# I needed a coffee table, so I made one.



## Daren (Oct 14, 2006)

This is a woodworking discussion forum and I have 300+ post, very few of them have anything to do with woodworking. There are 2 reasons for that, one I don't get to do a whole lot anymore and secondly I really don't have anything to brag about when I do. I am not so great at it :laughing:, just average.

So anyway I needed a coffee table and I dug through my "stash" and pulled out a decent looking piece of spalted curly maple. I edged it with walnut and made walnut legs, the skirt is also spalted curly maple.

I know the really talented woodworkers here will think to themselves....why didn't he use biscuits/dominoes to join the walnut edge instead of plugging it, why is it breadboxed instead of mitered, why didn't he taper the legs to match the tapered skirt or go with a square skirt and leave the legs square. The answer to those and any other questions is...cause it is my table and that is the way I wanted to do it :laughing::laughing:. (actually the plugs were a calculated thing. They are supposed to draw attention to the edge, not just the top. Maybe ? They were laid out to line up with the skirt cutout and each other.)

I just like the figured maple, pictures cannot do it justice.


----------



## JP Sinclair (Nov 13, 2006)

Kickin' table bro, no matter what anyone says...

I just looked at a tree last weekend. Old growth rock maple, got to be 200+years old. About 3' across on base. I can see the tiger ripple all the way around the trunk. I'll grab some pics when we drop that Golliath, you'll probably feel it out there---


----------



## Big Dave (Sep 16, 2006)

Nice table Daren. I'm with you, I don't pay any attention to what people say.


----------



## Daren (Oct 14, 2006)

**REQUIREMENTS:**
(1) Quote the records exactly, starting from their first line and ending with the line that contains "Expand the Favorites", including that line.
(2) Continue the forum thread about the homemade coffee table from where it stops.

**DATA FOR THIS EXERCISE:**

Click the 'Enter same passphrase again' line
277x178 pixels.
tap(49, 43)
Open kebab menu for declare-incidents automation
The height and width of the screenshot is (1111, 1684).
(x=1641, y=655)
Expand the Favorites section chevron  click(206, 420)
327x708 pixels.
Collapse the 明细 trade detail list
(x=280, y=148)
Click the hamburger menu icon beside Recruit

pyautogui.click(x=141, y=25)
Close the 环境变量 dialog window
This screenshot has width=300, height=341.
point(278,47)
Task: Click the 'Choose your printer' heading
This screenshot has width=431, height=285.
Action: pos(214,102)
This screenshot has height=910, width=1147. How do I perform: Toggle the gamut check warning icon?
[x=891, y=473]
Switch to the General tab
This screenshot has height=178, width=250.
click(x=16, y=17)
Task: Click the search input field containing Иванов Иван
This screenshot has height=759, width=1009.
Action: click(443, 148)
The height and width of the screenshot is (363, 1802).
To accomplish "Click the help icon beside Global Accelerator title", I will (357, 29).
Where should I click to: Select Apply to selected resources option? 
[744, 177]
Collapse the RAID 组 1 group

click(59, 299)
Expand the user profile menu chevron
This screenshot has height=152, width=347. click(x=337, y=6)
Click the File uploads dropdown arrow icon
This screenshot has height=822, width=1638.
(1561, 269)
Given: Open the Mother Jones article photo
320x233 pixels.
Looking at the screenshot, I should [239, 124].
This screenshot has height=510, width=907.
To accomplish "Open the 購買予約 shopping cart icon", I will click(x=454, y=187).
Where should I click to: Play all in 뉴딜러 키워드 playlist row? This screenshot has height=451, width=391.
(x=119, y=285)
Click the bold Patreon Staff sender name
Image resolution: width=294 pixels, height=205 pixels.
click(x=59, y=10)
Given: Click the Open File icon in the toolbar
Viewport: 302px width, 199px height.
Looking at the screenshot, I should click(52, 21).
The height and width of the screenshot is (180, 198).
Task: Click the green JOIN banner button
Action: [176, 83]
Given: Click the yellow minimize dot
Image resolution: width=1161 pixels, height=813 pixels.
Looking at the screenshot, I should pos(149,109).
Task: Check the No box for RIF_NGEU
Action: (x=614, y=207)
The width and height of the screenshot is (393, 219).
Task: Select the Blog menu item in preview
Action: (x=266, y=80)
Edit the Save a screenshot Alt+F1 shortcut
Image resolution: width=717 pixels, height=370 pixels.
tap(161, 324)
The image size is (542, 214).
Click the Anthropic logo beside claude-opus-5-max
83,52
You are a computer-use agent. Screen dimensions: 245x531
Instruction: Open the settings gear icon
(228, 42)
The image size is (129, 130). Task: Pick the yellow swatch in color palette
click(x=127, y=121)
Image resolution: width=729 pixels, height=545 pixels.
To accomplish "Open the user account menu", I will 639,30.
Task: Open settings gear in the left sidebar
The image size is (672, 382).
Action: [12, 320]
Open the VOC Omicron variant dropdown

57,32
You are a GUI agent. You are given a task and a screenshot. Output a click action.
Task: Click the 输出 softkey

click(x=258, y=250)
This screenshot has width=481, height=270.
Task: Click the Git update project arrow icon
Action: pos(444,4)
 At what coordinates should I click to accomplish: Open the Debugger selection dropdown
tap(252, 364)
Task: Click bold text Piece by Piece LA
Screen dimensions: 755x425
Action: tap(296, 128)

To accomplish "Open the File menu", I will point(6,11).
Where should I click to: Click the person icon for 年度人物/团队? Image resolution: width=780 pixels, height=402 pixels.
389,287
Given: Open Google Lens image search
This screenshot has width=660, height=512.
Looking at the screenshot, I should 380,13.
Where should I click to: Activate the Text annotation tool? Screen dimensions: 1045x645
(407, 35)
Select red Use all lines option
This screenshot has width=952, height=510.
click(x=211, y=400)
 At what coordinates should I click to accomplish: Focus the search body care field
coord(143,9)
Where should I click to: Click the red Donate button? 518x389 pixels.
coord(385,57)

**WRITTEN RESPONSES:**
(1)
Click the 'Enter same passphrase again' line
277x178 pixels.
tap(49, 43)
Open kebab menu for declare-incidents automation
The height and width of the screenshot is (1111, 1684).
(x=1641, y=655)
Expand the Favorites section chevron  click(206, 420)

(2)
JP Sinclair said:


> when we drop that Golliath, you'll probably feel it out there---


Believe it or not the maple came from 2 blocks away (giamungus yard tree 40+", 1000 bft of similar stock and a bucket full of nails ) ....I DID feel it hit the ground. What is that old saying ? "If a tree falls in the forest and no one is around does it make a sound" If it is curly I bet I could and go fetch it :laughing:.The walnut was dragged out of a burn pile at the local dump. I have dragged curly ash, curly apple, curly mulberry, curly oak....out of that pile. It is maintained (with a match, can of gas and a backhoe) by my buddy who works for the city. I go out there and mark the ones I want with red paint. Viola like magic free logs appear.

I don't do too much finish woodwork like I mentioned in my first post, but with the sawmill and a good eye I still get to enjoy the beauty of wood. I am about due again, it has been awhile since I found a gem. I think I will be better in a couple weeks. The city has some crazy notion that the BIG sugar maples are clogging up the storm sewers on some of the older streets in the fall with the leaf drop (the trees were here before the streets, and we have sucky drainage)...so they are going to do some "selective thinning". Guess who gets to "select" the trees to be removed ? As the local "tree guy" I would not cut a single one, let them grow I love trees. But since they asked me for advice and are determined to cut some, I reckon I will pick out a couple that are all bumpy and tell them to haul the logs to my place :shifty:.


----------



## JP Sinclair (Nov 13, 2006)

Smart man, you've really got the right connection there. 

We dropped the monster yesterday, almost knocked my fillings out when it hit the ground. Some center rot but the outside sapwood is in great shape. There are years of healed tapholes in it too, I hear those have a nice look. I really like those old trees, they always have something neat and are worth saving. Think about how much history that thing has seen. They were still in the horse and buggy days when it was a sapling. There must be 2000+ feet of salvagable lumber. I'll get pics as soon as I can get that baby in the mill. I've actually got to get my neighbor with a log truck to pick up the 8' sections. My other buddy with the tree service's log trailer can't pick it up!...


----------



## JP Sinclair (Nov 13, 2006)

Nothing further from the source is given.